I’d say this hasn’t been thought through except… nothing has been thought through with the Timeless Child. It’s predicated on the idea that what makes Time Lords special is that they can regenerate. As opposed to, you know, them being creatures of vast power who can travel freely through space and time. The Master seems impressed that his Cyber Masters can regenerate (though he neglects to mention for only 12 times!) He never mentions that it would be even more impressive that they can operate a TARDIS. It’s as though the Master (and showrunner) has opted for the public’s perception of Doctor Who, that what makes the character of the Doctor special is just that she or he can change form. Which is missing several points actually.
And now the Doctor is super-special because the Doctor has some secret past we didn’t know. To what end? I love the Ruth Doctor – Jo Martin’s Capaldi-esque gruffness is a gift – but how does this new past add to our understanding of the character? Except, as critic Lacy Baugher suggested, giving us retroactively some new Funkos of Doctors we never met. Like everything else that isn’t quite working for me this season, it feels like this needed to be thought through just a little bit more.

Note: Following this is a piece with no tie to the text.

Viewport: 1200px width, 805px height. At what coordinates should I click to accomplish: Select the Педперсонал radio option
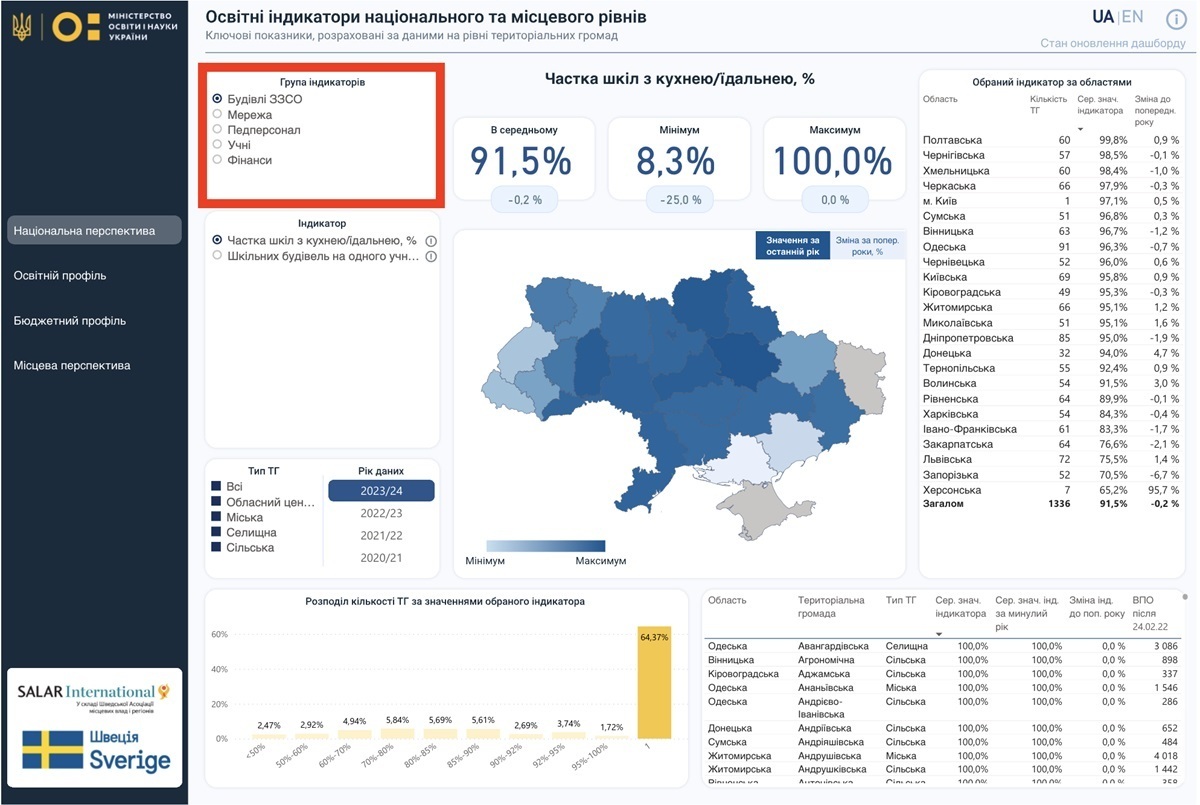pos(217,130)

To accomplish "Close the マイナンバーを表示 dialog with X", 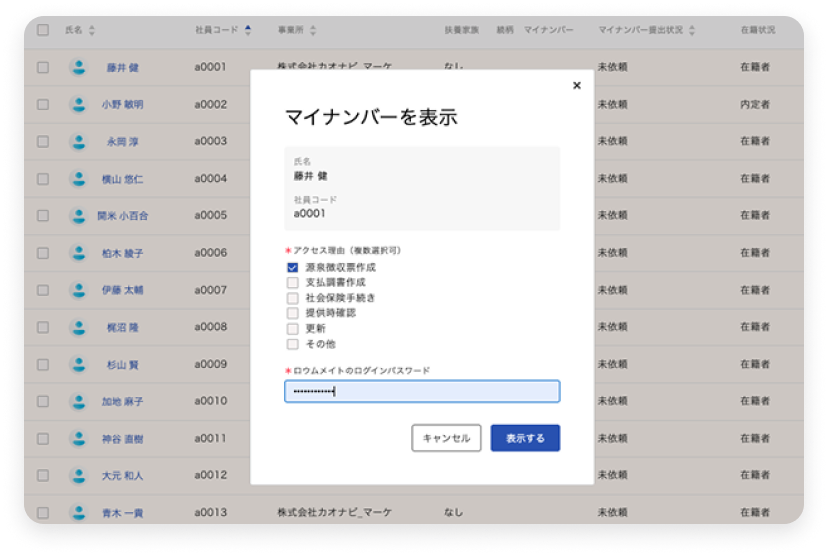I will 576,86.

On the whole, though, I loved Series 12. While there is a lot that frustrates or confounds me there is so much more that excited me and delighted me. For every ham-fisted moment like the Master revealing who the Doctor is, there’s also a moment of genuine excitement like when the Doctor digs up the TARDIS in the graveyard. On the whole, I think the show advances more than it retreats this season. The cast is mostly better utilized (it’s a shame Yaz’s great moment is revealing a mental illness they never have her talk about again; but she does get some great proactive moments all the same) and the Doctor feels much more on form. The trajectory is mostly going upward.
On the whole, this was a great season. But the thing is, with a little more work, it could have been an excellent one. Even so, what a shame none of this happened one season earlier.